Start of Supplied data

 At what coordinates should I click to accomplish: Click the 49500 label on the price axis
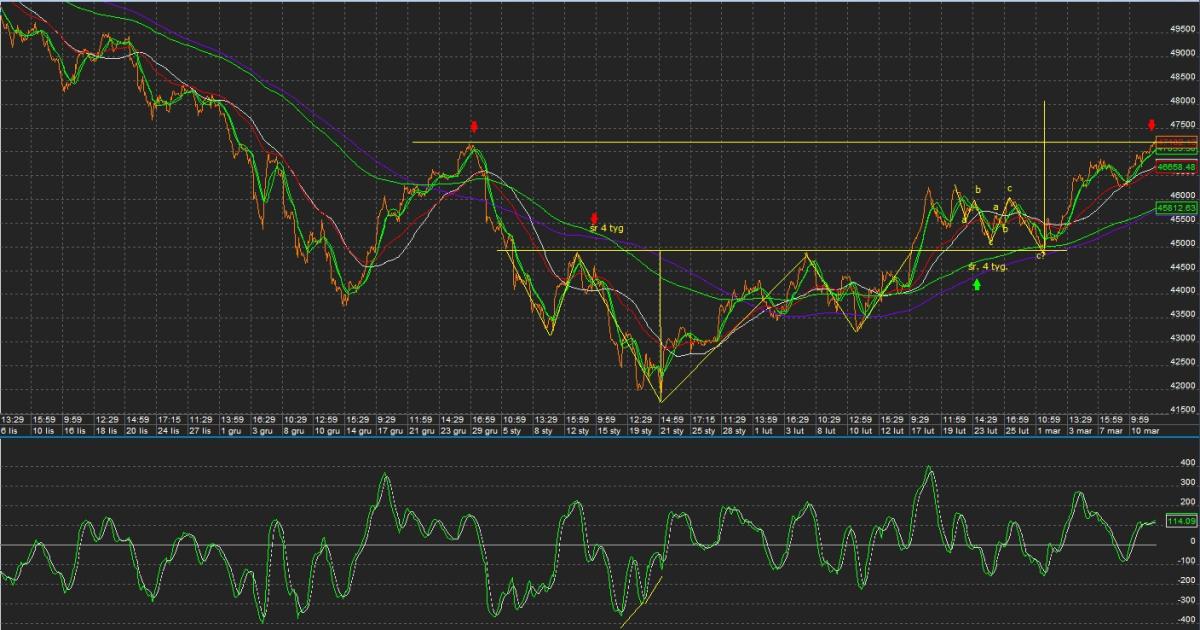click(x=1183, y=30)
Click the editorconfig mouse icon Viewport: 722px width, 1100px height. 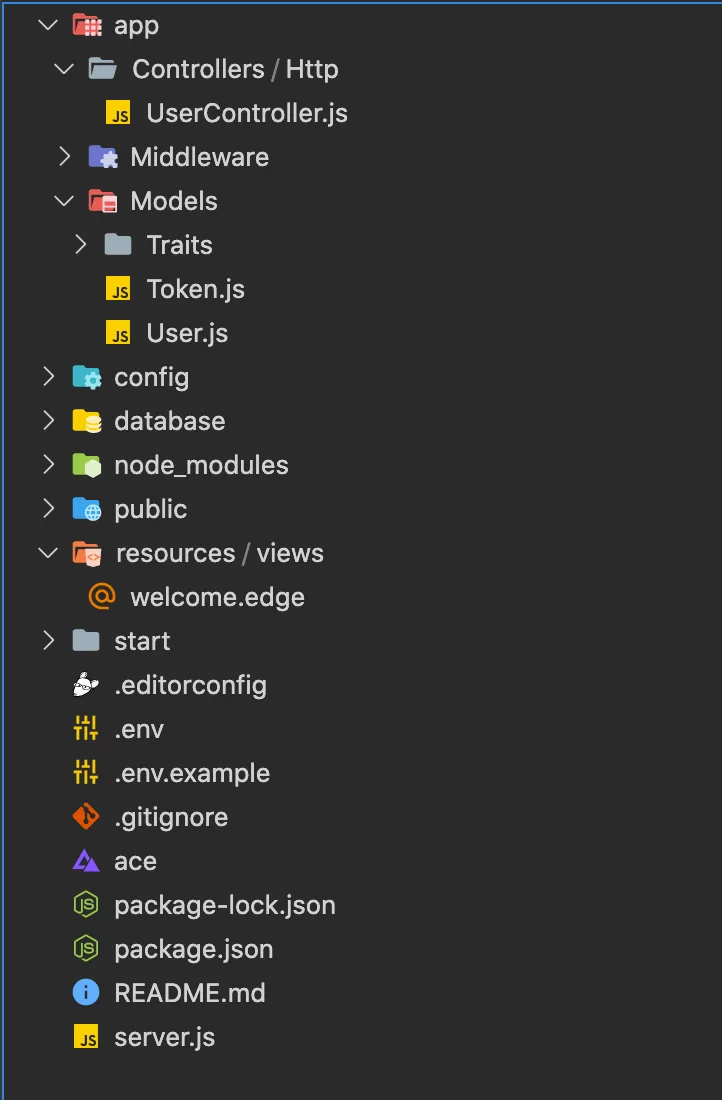tap(86, 685)
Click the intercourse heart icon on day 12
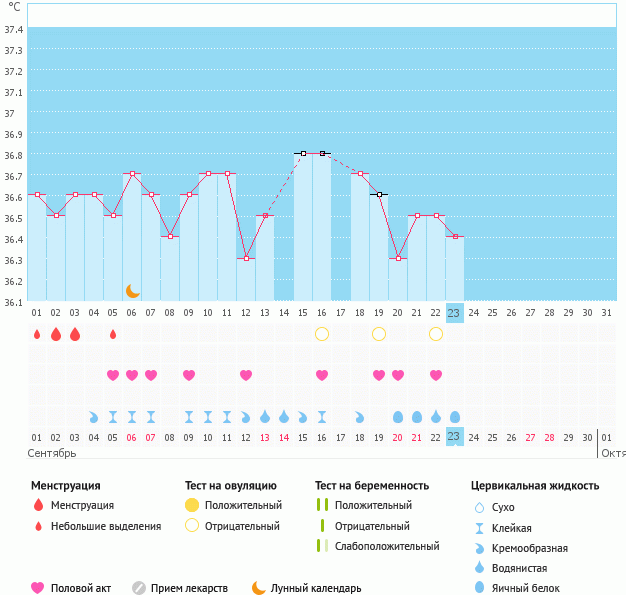626x595 pixels. (x=246, y=375)
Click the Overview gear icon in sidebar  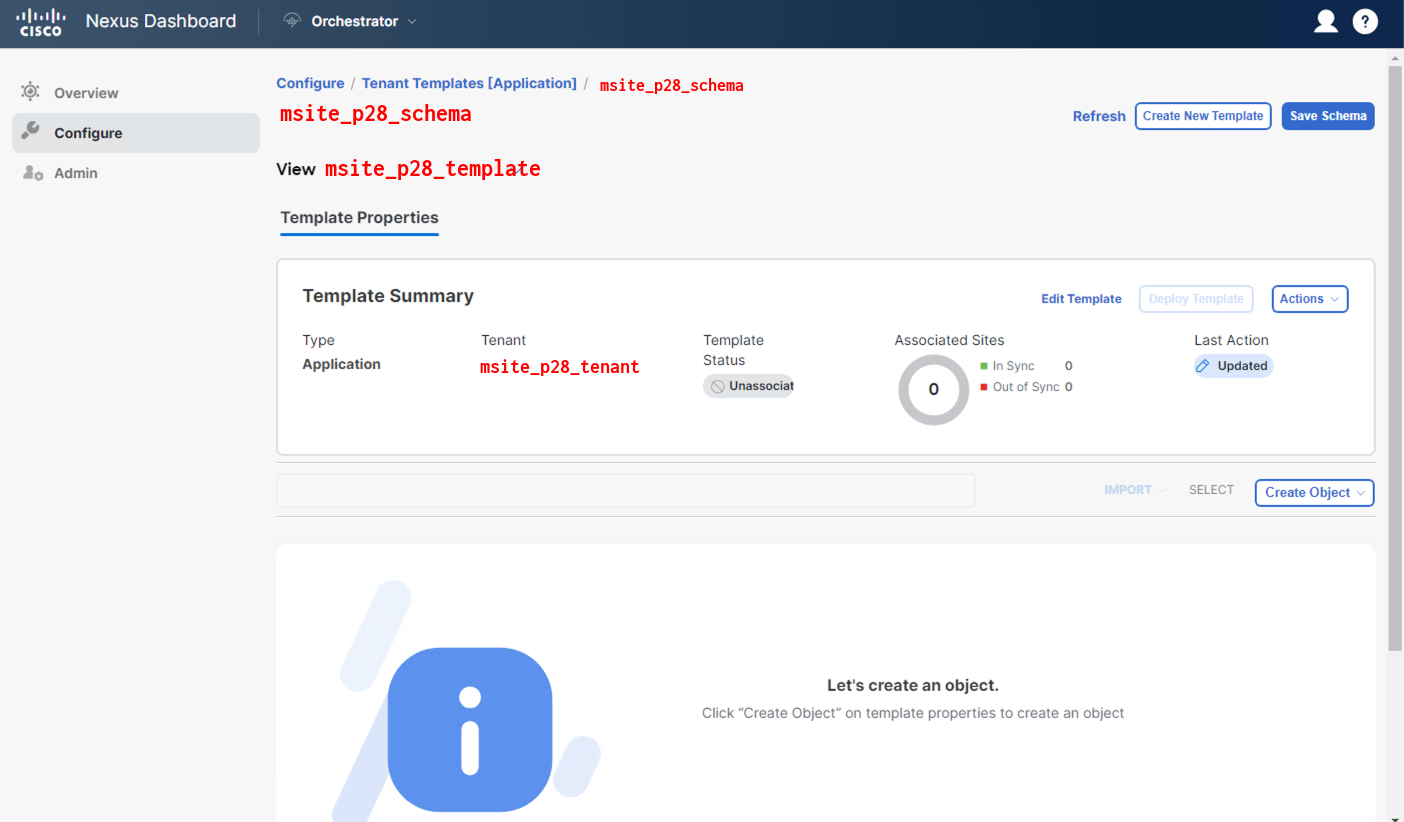click(x=31, y=92)
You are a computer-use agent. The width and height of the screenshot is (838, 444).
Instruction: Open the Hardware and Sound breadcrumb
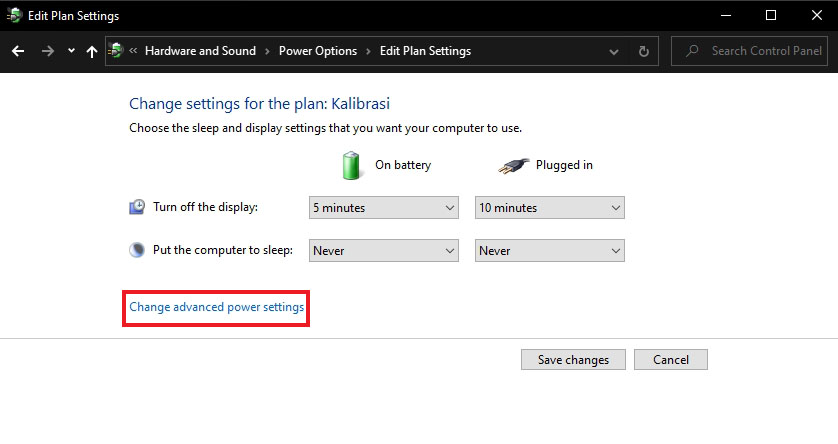(x=200, y=51)
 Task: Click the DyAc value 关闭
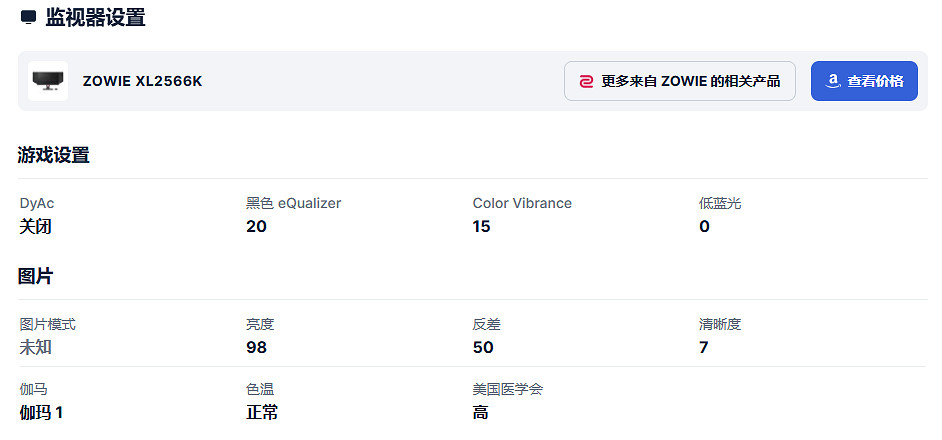35,227
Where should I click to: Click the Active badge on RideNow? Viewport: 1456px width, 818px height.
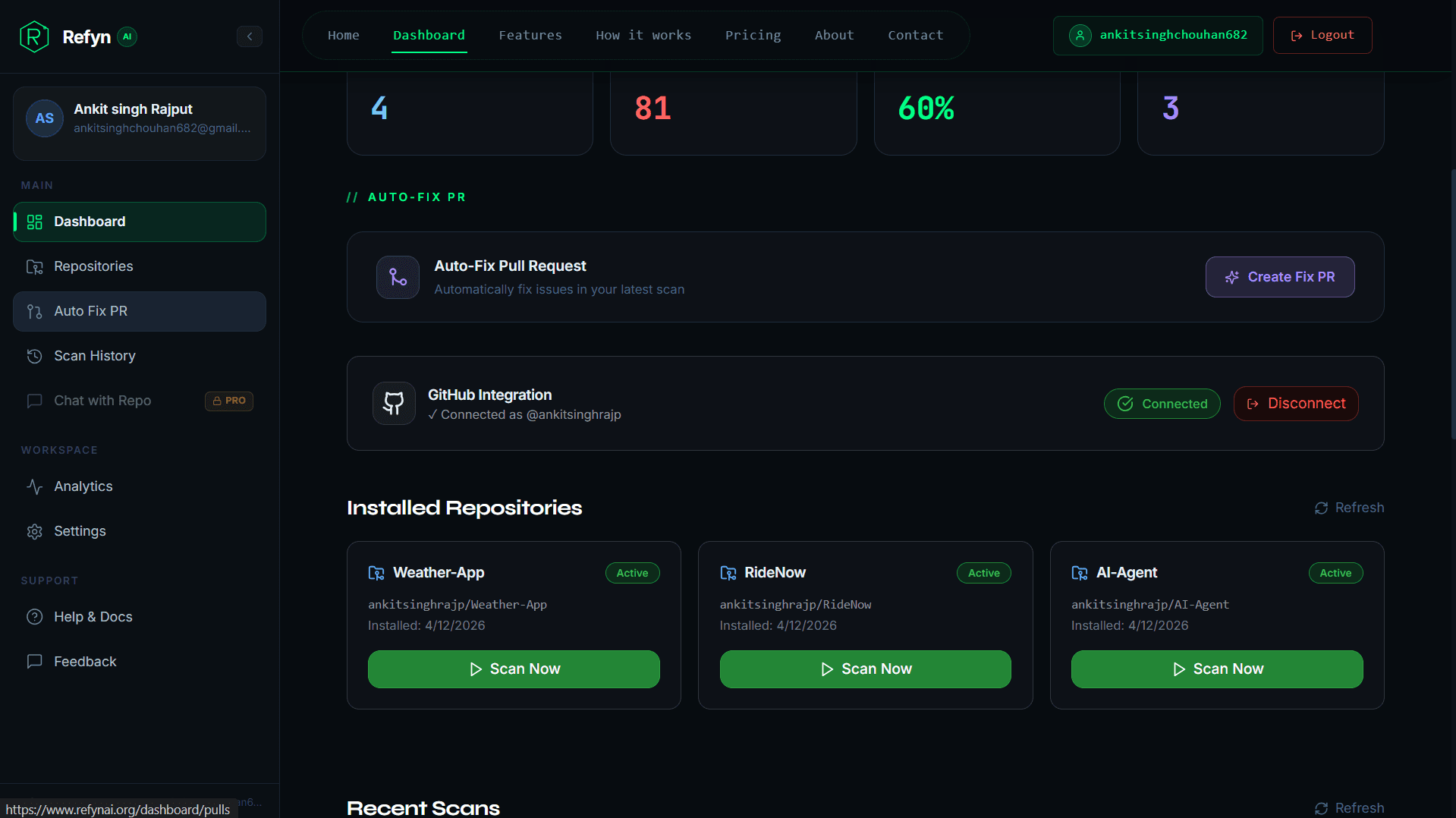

End of Supplied data

**Action item**.
Every line between the one containing "Task: Click the DyAc value 关闭" and the end of the listing, both included, needs to be retyped exactly, minus the pictures.

**Solution**.
 Task: Click the DyAc value 关闭
35,227
Where should I click to: Click the Active badge on RideNow? Viewport: 1456px width, 818px height.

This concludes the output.